Nesta matéria, como não poderia deixar de ser por força do art.º 8.º da Constituição da República Portuguesa, a legislação nacional está de acordo com a normatividade europeia: a obrigação prevista na alínea b) do n.º 5 do art.º 36.º do CIVA está contemplada no n.º 6 do art.º 226.º na Diretiva 2006/112/CE quando esta estabelece que “sem prejuízo das disposições específicas previstas na presente diretiva, as únicas menções que devem obrigatoriamente figurar, para efeitos do IVA, nas farturas emitidas em aplicação do disposto nos artigos 220.º e 221.º são”, entre outras, a quantidade e natureza dos bens entregues ou a extensão e natureza dos serviços prestados.

O ordenamento tributário português no que tange ao IVA, em particular o CIVA, assimilou o comando do artigo 219.º da Diretiva 2006/112/CE quando aceita que, v.g., um contrato de empreitada, um orçamento, uma folha de obra, etc., possam preencher e complementar o previsto na b) do n.º 5 do artigo 36.º do CIVA.

Ora, no presente caso, nenhuma das faturas faz referência ou tem acoplado a si um contrato ou outro documento com a informação necessária para cumprir a alínea b) do n.º 5 do art.º 36.º do CIVA e n.º 6 do art.º 226.º na Diretiva 2006/112/CE. Sem esta informação não é possível aferir da materialidade económica das faturas e verificar da legitimidade da dedução do IVA.

Face ao exposto, somos de parecer que as propostas de correções apuradas e notificadas ao SP através do PRIT encontram-se devidamente apoiadas de facto e de direito, não tendo o SP no seu direito de audição, em conformidade com o disposto no n.º 7 do artigo 60.º da LGT, apresentado novos elementos que promovessem a sua alteração, pelo que, as mesmas deverão ser aceites na sua totalidade.”.

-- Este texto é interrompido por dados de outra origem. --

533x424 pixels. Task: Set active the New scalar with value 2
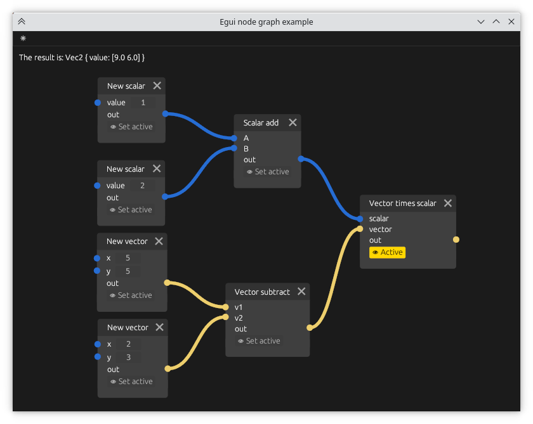[x=131, y=210]
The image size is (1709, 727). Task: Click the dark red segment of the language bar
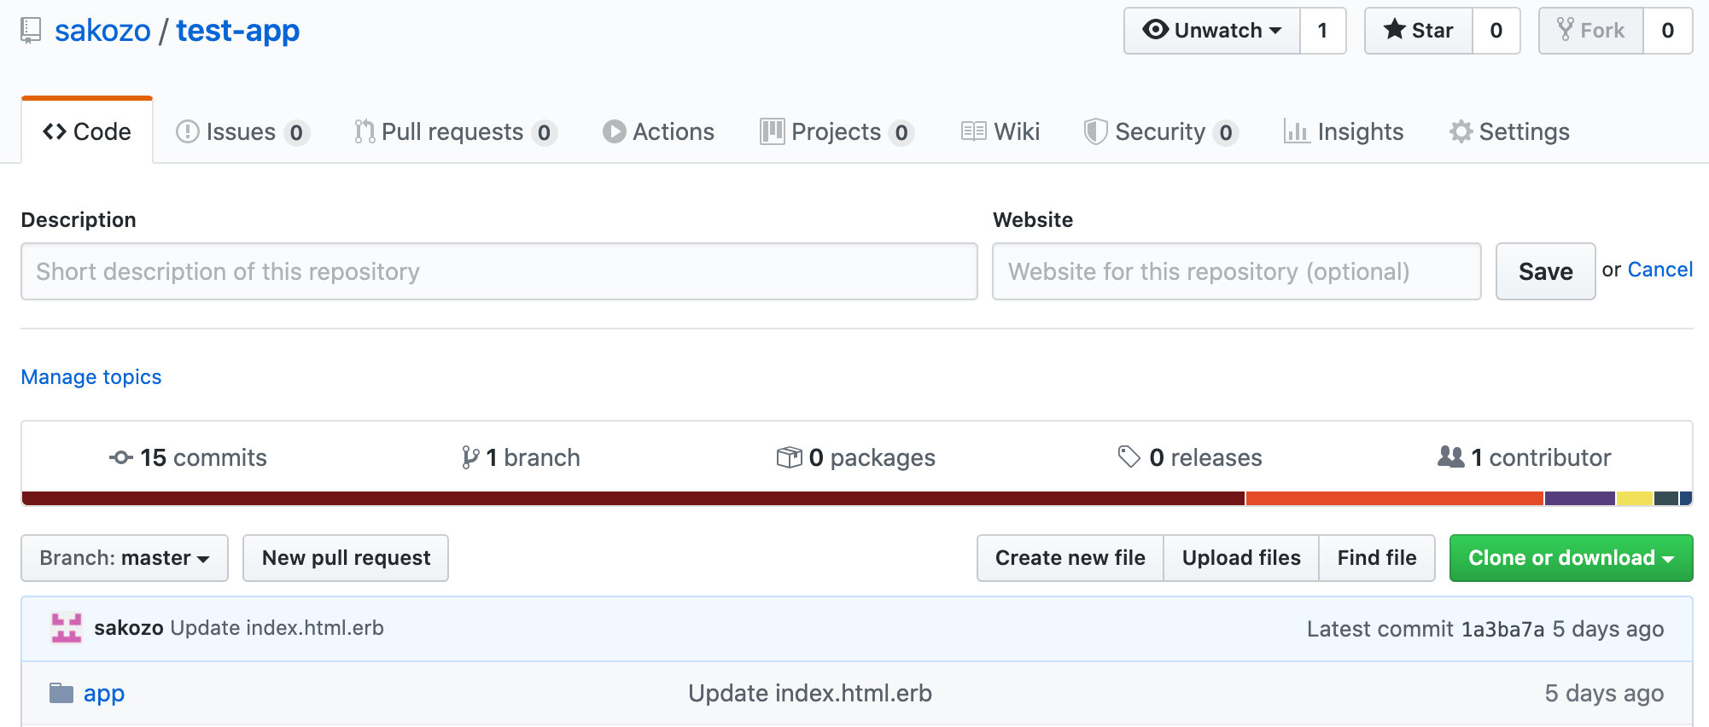click(x=632, y=498)
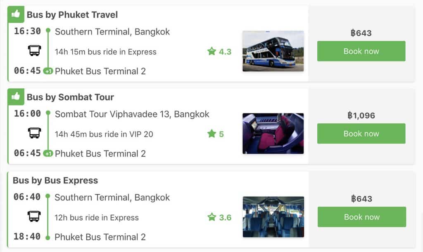The image size is (423, 252).
Task: Click +1 day badge in Phuket Travel listing
Action: (48, 71)
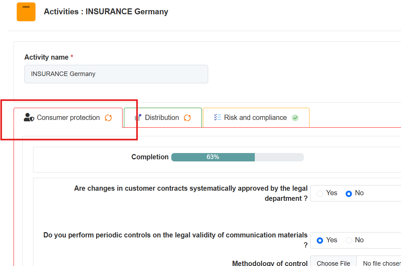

10-         O RIT final foi notificado à Requerente, mantendo as correcções propostas no projecto de relatório.

11-         Na sequência daquele relatório foram emitidas as liquidações objecto da presente acção arbitral.

 

A.2. Factos dados como não provados

Com relevo para a decisão, não existem factos que devam considerar-se como não provados.

 

A.3. Fundamentação da matéria de facto provada e não provada

Relativamente à matéria de facto o Tribunal não tem que se pronunciar sobre tudo o que foi alegado pelas partes, cabendo-lhe, sim, o dever de selecionar os factos que importam para a decisão e discriminar a matéria provada da não provada (cfr. art.º 123.º, n.º 2, do CPPT e artigo 607.º, n.º 3 do CPC, aplicáveis ex vi artigo 29.º, n.º 1, alíneas a) e e), do RJAT).

Deste modo, os factos pertinentes para o julgamento da causa são escolhidos e recortados em função da sua relevância jurídica, a qual é estabelecida em atenção às várias soluções plausíveis da(s) questão(ões) de Direito (cfr. anterior artigo 511.º, n.º 1, do CPC, correspondente ao actual artigo 596.º, aplicável ex vi artigo 29.º, n.º 1, alínea e), do RJAT).

Assim, tendo em consideração as posições assumidas pelas partes, à luz do artigo 110.º/7 do CPPT, a prova documental e o PA juntos aos autos, consideraram-se provados, com relevo para a decisão, os factos acima elencados, tendo em conta que, como se escreveu no Ac. do TCA-Sul de 26-06-2014, proferido no processo 07148/13 , “o valor probatório do relatório da inspecção tributária (...) poderá ter força probatória se as asserções que do mesmo constem não forem impugnadas”.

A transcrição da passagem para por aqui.